→ HOW TO COMPLETE THIS TASK
Repeat all of the entries, please, keeping each line exact.

→ SUPPLIED RECORDS

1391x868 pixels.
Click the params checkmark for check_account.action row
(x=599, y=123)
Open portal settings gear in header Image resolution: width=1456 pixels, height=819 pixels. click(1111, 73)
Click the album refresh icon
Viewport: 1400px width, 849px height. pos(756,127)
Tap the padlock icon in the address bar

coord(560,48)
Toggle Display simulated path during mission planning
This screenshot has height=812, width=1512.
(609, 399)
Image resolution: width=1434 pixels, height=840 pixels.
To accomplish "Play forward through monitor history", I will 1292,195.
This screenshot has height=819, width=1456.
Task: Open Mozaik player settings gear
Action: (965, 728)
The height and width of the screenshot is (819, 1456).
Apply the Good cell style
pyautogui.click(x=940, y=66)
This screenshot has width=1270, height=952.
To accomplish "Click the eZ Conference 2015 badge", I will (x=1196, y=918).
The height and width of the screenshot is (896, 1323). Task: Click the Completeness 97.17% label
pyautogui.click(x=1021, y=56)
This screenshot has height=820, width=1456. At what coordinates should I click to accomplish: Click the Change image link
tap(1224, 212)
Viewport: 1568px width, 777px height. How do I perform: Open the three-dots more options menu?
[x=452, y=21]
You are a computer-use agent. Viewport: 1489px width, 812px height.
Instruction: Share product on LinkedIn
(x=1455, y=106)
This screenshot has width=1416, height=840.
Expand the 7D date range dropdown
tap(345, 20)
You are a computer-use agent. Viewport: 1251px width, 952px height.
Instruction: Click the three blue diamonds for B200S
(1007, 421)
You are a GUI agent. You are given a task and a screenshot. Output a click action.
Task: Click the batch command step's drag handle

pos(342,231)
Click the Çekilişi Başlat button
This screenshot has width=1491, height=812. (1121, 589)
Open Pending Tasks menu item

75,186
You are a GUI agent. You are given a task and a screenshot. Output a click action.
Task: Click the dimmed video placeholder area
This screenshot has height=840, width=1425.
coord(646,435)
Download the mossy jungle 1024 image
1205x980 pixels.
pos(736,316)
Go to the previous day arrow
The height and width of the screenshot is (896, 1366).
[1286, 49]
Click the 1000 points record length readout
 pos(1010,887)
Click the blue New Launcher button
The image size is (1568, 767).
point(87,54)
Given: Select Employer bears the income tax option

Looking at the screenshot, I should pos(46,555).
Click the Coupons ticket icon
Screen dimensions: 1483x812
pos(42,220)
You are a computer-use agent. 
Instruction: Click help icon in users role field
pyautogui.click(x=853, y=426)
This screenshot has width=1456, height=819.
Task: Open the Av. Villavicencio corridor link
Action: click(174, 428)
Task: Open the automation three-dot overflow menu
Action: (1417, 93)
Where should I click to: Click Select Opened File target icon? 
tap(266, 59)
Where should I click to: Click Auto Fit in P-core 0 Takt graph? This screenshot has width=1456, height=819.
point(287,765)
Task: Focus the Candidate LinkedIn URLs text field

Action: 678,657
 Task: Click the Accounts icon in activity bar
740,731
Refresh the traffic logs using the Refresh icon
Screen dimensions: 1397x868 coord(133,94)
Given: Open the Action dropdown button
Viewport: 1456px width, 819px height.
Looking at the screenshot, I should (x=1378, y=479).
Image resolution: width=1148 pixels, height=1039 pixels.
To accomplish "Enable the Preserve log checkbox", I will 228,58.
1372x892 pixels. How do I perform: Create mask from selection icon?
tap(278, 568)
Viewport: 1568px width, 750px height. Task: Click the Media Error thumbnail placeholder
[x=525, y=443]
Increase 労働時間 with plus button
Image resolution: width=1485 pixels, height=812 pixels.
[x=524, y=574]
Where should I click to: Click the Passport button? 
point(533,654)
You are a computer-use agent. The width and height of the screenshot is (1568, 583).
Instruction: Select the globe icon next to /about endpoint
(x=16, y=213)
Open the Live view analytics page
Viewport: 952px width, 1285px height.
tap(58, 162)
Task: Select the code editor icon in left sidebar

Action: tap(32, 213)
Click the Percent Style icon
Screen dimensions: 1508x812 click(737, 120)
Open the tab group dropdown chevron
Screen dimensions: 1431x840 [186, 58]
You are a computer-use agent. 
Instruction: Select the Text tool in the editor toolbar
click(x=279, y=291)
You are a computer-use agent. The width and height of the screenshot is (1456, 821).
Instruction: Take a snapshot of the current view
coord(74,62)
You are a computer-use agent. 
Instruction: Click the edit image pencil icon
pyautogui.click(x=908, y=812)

→ COMPLETED TASK
1391x868 pixels.
Click the params checkmark for check_account.action row
(x=599, y=123)
Open portal settings gear in header Image resolution: width=1456 pixels, height=819 pixels. click(1111, 73)
Click the album refresh icon
Viewport: 1400px width, 849px height. pos(756,127)
Tap the padlock icon in the address bar

coord(560,48)
Toggle Display simulated path during mission planning
This screenshot has height=812, width=1512.
(609, 399)
Image resolution: width=1434 pixels, height=840 pixels.
To accomplish "Play forward through monitor history", I will 1292,195.
This screenshot has height=819, width=1456.
Task: Open Mozaik player settings gear
Action: (965, 728)
The height and width of the screenshot is (819, 1456).
Apply the Good cell style
pyautogui.click(x=940, y=66)
This screenshot has width=1270, height=952.
To accomplish "Click the eZ Conference 2015 badge", I will (x=1196, y=918).
The height and width of the screenshot is (896, 1323). Task: Click the Completeness 97.17% label
pyautogui.click(x=1021, y=56)
This screenshot has height=820, width=1456. At what coordinates should I click to accomplish: Click the Change image link
tap(1224, 212)
Viewport: 1568px width, 777px height. How do I perform: Open the three-dots more options menu?
[x=452, y=21]
You are a computer-use agent. Viewport: 1489px width, 812px height.
Instruction: Share product on LinkedIn
(x=1455, y=106)
This screenshot has width=1416, height=840.
Expand the 7D date range dropdown
tap(345, 20)
You are a computer-use agent. Viewport: 1251px width, 952px height.
Instruction: Click the three blue diamonds for B200S
(1007, 421)
You are a GUI agent. You are given a task and a screenshot. Output a click action.
Task: Click the batch command step's drag handle

pos(342,231)
Click the Çekilişi Başlat button
This screenshot has width=1491, height=812. (1121, 589)
Open Pending Tasks menu item

75,186
You are a GUI agent. You are given a task and a screenshot. Output a click action.
Task: Click the dimmed video placeholder area
This screenshot has height=840, width=1425.
coord(646,435)
Download the mossy jungle 1024 image
1205x980 pixels.
pos(736,316)
Go to the previous day arrow
The height and width of the screenshot is (896, 1366).
[1286, 49]
Click the 1000 points record length readout
 pos(1010,887)
Click the blue New Launcher button
The image size is (1568, 767).
point(87,54)
Given: Select Employer bears the income tax option

Looking at the screenshot, I should pos(46,555).
Click the Coupons ticket icon
Screen dimensions: 1483x812
pos(42,220)
You are a computer-use agent. 
Instruction: Click help icon in users role field
pyautogui.click(x=853, y=426)
This screenshot has width=1456, height=819.
Task: Open the Av. Villavicencio corridor link
Action: click(174, 428)
Task: Open the automation three-dot overflow menu
Action: (1417, 93)
Where should I click to: Click Select Opened File target icon? 
tap(266, 59)
Where should I click to: Click Auto Fit in P-core 0 Takt graph? This screenshot has width=1456, height=819.
point(287,765)
Task: Focus the Candidate LinkedIn URLs text field

Action: 678,657
 Task: Click the Accounts icon in activity bar
740,731
Refresh the traffic logs using the Refresh icon
Screen dimensions: 1397x868 coord(133,94)
Given: Open the Action dropdown button
Viewport: 1456px width, 819px height.
Looking at the screenshot, I should (x=1378, y=479).
Image resolution: width=1148 pixels, height=1039 pixels.
To accomplish "Enable the Preserve log checkbox", I will 228,58.
1372x892 pixels. How do I perform: Create mask from selection icon?
tap(278, 568)
Viewport: 1568px width, 750px height. Task: Click the Media Error thumbnail placeholder
[x=525, y=443]
Increase 労働時間 with plus button
Image resolution: width=1485 pixels, height=812 pixels.
[x=524, y=574]
Where should I click to: Click the Passport button? 
point(533,654)
You are a computer-use agent. The width and height of the screenshot is (1568, 583).
Instruction: Select the globe icon next to /about endpoint
(x=16, y=213)
Open the Live view analytics page
Viewport: 952px width, 1285px height.
tap(58, 162)
Task: Select the code editor icon in left sidebar

Action: tap(32, 213)
Click the Percent Style icon
Screen dimensions: 1508x812 click(737, 120)
Open the tab group dropdown chevron
Screen dimensions: 1431x840 [186, 58]
You are a computer-use agent. 
Instruction: Select the Text tool in the editor toolbar
click(x=279, y=291)
You are a computer-use agent. The width and height of the screenshot is (1456, 821).
Instruction: Take a snapshot of the current view
coord(74,62)
You are a computer-use agent. 
Instruction: Click the edit image pencil icon
pyautogui.click(x=908, y=812)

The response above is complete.